A u nas? Pisarze żyją w obawie żeby ich nie posądzono, broń Boże, o zawodowstwo. Ile kompleksów na tym tle widać w ostatnich książkach Kazimierza Brandysa?

Gdy ukazało się moje „Sumienie”, skądinąd znakomity krytyk napisał w „Nowej Kulturze”, że pokazałem w tej książce świetny warsztat, doskonale i umiejętnie dawkuję napięcie, jak chirurg ostrożnie i umiejętnie preparuję ludzkie sumienie, ukazując je warstwa po warstwie. Napisał tak, żeby w konkluzji stwierdzić, że niestety, nie jestem Camusem, on to w „Obcym” zrobił znacznie głębiej. A mnie, przy całym szacunku dla tego krytyka, naprawdę trudno zrozumieć, dlaczego ja miałbym być Camusem? Nigdy, nawet w swych najśmielszych marzeniach nie czułem się geniuszem, ani Camusem; jestem średniakiem, staram się dać czytelnikowi do rąk uczciwie wykonany produkt mej pracy, dobrze i ciekawie napisaną książkę. Nie powinno się bić jamnika za to, że nie jest wilkiem. Trzeba oceniać jego urodę w zestawieniu z innymi jamnikami. Nie wszyscy zresztą lubią wilki czy buldogi. Znam takich co kochają ratlerki. Może byłbym lepszym pisarzem, gdyby w Polsce istniał większy szacunek dla rzemiosła literackiego, gdybym się wychowywał na książkach może bez przebłysku geniuszu, ale napisanych piękną polszczyzną, gdyby mi w szkole nie kazano rozmyślać o tym, jak to Mickiewicz zemdlał pisząc Wielką Improwizację, taka go ogarnęła fala geniuszu, ale że był to facet, który znał dwanaście języków i w małym palcu posiadał znajomość całej ówczesnej światowej literatury.

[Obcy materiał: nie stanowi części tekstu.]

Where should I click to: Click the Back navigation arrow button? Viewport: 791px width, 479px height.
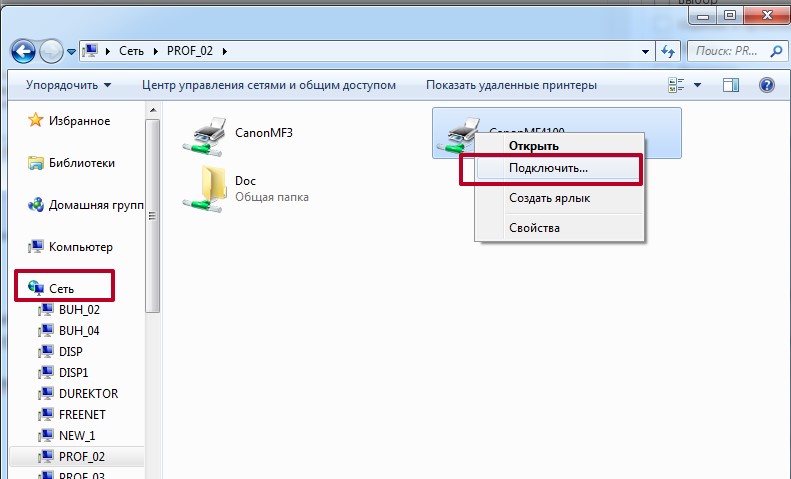pos(25,50)
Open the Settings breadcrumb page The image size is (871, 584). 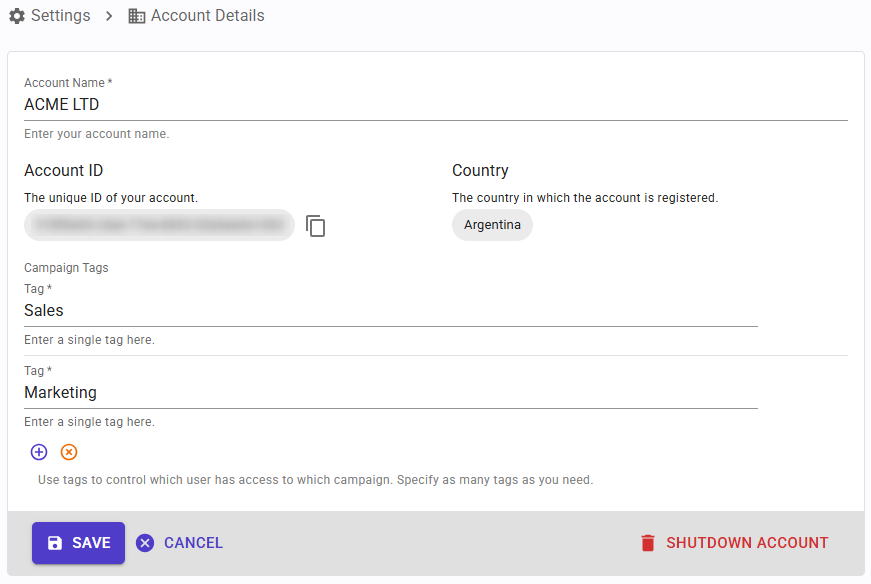click(x=60, y=15)
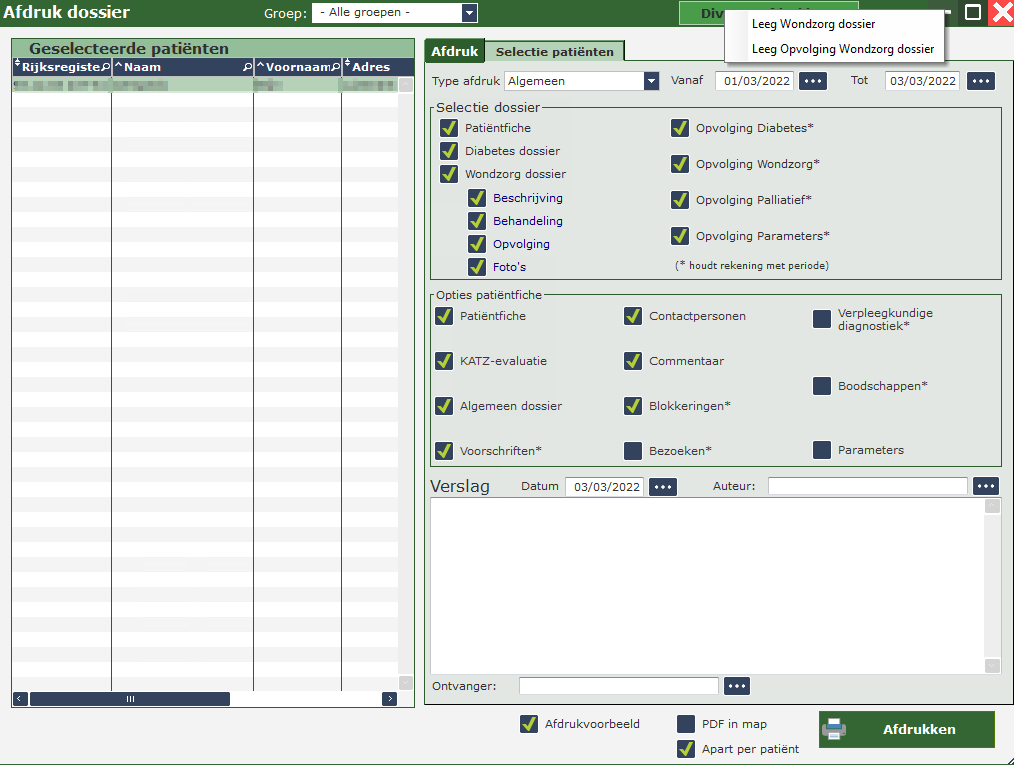This screenshot has height=765, width=1014.
Task: Expand the Groep dropdown list
Action: coord(469,13)
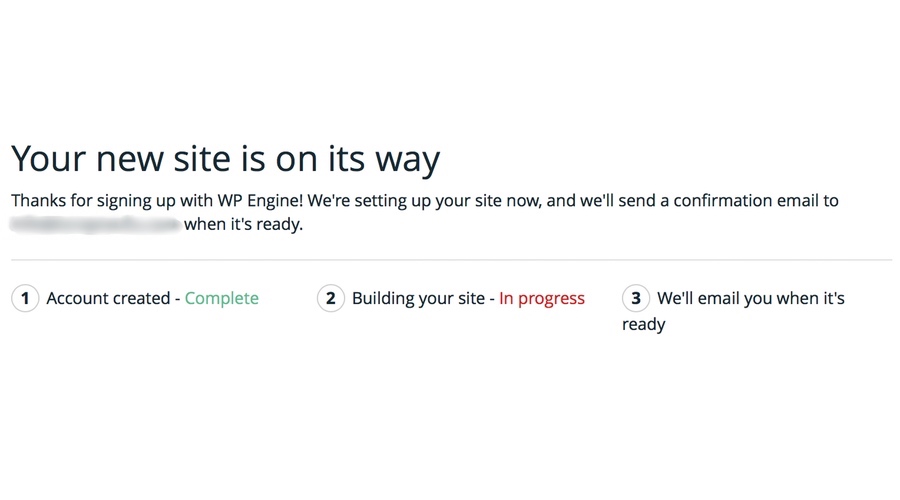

Nie narodzi się w Polsce geniusz literacki, dopóki nie będzie w Polsce bardzo wielu pisarzy zawodowych. co pół roku wydających książkę – rzetelnie napisaną.

3 czerwca 1967 r.

Jeszcze tylko tydzień dzieli mnie od wyjazdu na wieś i objęcie w rzeczywiste posiadanie zakupionego. przeze mnie domu i gospodarstwa rolnego. Boję się tej chwili. Natychmiast spadnie na mnie wiele spraw o których nie mam pojęcia. Całe to gospodarstwo jest okropnie zaniedbane (gdzie ja miałem oczy, gdy je oglądałem?). Na narożach domu brak dachówek, dach stodoły czerni się gołymi łatami i krokwiami, a co najgorsze, tylna ściana od strony jeziora pękła i osunęła się po stoku skarpy. Stodołę trzeba będzie wznieść od nowa. Studnia od ośmiu lat nieczynna, bo pompa zepsuta. Jak ci chłopi mogli tu żyć, trzymać dwa konie i dwie krowy, świnie i kury, nie mając czynnej studni, przynosząc wodę od sąsiadów, oddalonych o czterysta metrów (bo tam studnie państwo wyremontowało, mieszkają tam bowiem robotnicy leśni). Brakuje ogrodzenia, choćby drewnianego płotku, a dookoła ogromne przepastne lasy, drążki na płot można kupić za małe grosze. Chłopi, którzy opuszczają to moje już gospodarstwo, kupili sobie duże ośmiohektarowe pod Morągiem. Kupili za tę samą sumę, za jaką sprzedali mi te 2,33 ha z domem. To zdaje się ich czwarte przenosiny i czwarta sprzedaż. Jak długo będą tak wędrować?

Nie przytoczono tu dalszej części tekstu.